Journal: Corrections Magazine  Volume:7  Issue:3  Dated:(June 1981)  Pages:37-41
Author(s): G Tyrnauer
Date Published: 1981
Page Count: 5
Sponsoring Agency: Ithaca College
Ithaca, NY 14850
US Dept of Justice
Washington, DC 20531
Format: Article
Language: English
Country: United States of America
Annotation: The experiment in inmate self-government at the Washington State Penitentiary at Walla Walla is described, and possible causes of its failure are reviewed.
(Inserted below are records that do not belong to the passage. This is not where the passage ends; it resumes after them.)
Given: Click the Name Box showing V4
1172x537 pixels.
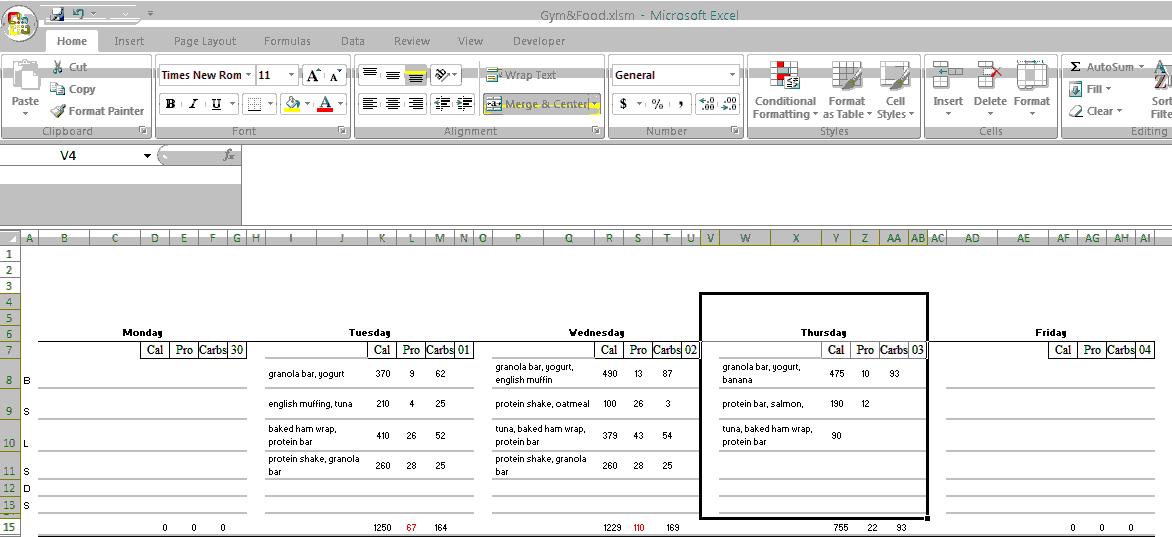Looking at the screenshot, I should pyautogui.click(x=68, y=156).
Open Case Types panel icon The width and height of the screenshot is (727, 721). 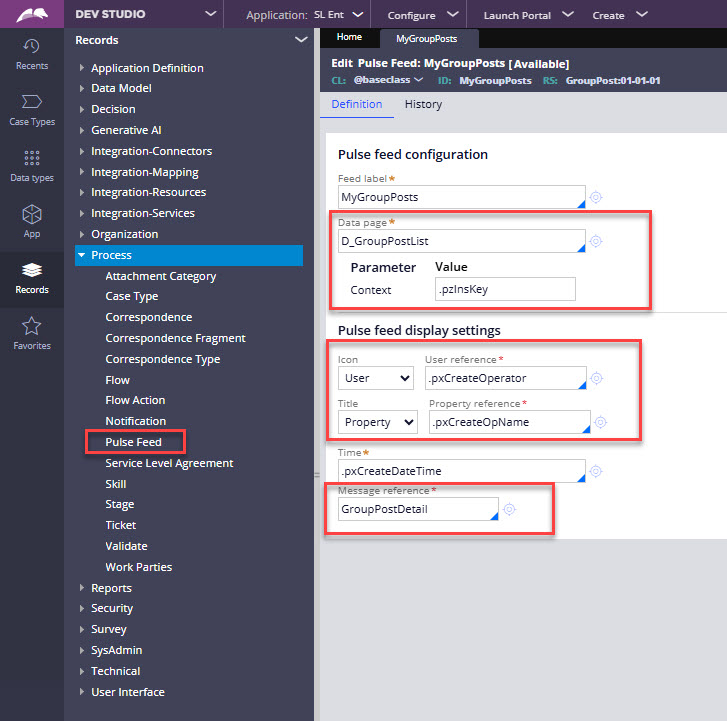pyautogui.click(x=32, y=108)
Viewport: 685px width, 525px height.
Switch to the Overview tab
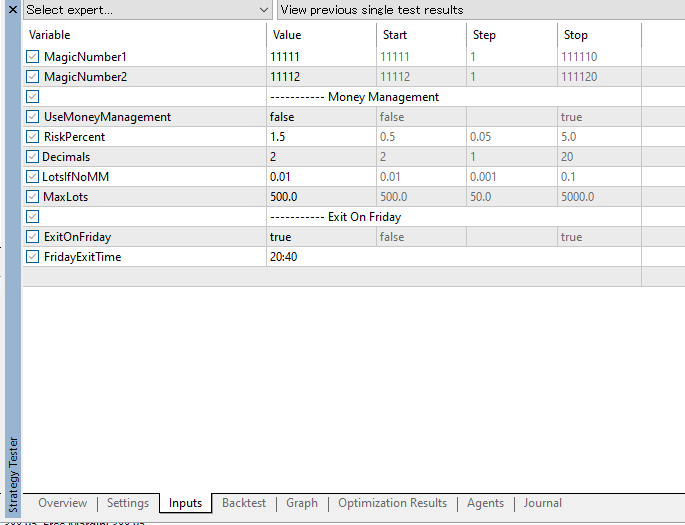point(62,503)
Abstract: For 4 years, beginning in 1970, the facility served as a laboratory for the reform ideas of the State's director of institutions, Dr. William R. Conte, an enthusiastic believer in the ideal of rehabilitation. Inmate participation in prison administration was realized through the Resident Government Council (RGC), an 11-man body elected by the inmate population for a 6-month term. Regularly scheduled agenda meetings were held with the prison superintendent, and representatives sat in on disciplinary committees and classification hearings. The councilmen had free access to their inmate constituents and to the outside world. They could contact the media directly, hold press conferences, go on lecture tours, and organize social events for outside vistors. The RGC had control over a budget, and a citizens' advisory committee provided a link with the free world. The principal changes made by Conte and the RGC were liberalized hair and dress codes, abolition of censorship, increased contact with the outside world, and the sanctioning of ethnic and special interest clubs with limited power over the daily operation of the prison. Eventually, however, the leadership of the RGC and the clubs went to 'strong arm' people, and violence increased at the facility. Most of the RGC's powers were removed in 1974, and the experiment was officially ended in 1977 when a new State governor entered office. The prisoners attributed the failure to administrative sabotage, and Conte blamed it primarily on the resistance of the increasingly powerful prison officers' union and on the reluctant cooperation of administrators. The prison's superintendent and most of the custodial staff believed that Conte went far too fast with an unworkable scheme. Some of the professional treatment staff felt it was a good program but that it had never been given a chance or an adequate budget. Others sympathetic to the rehabilitation concept maintain that such a program can not be accomplished in such a grim custodial setting. Photographs are included. A reference list is not provided.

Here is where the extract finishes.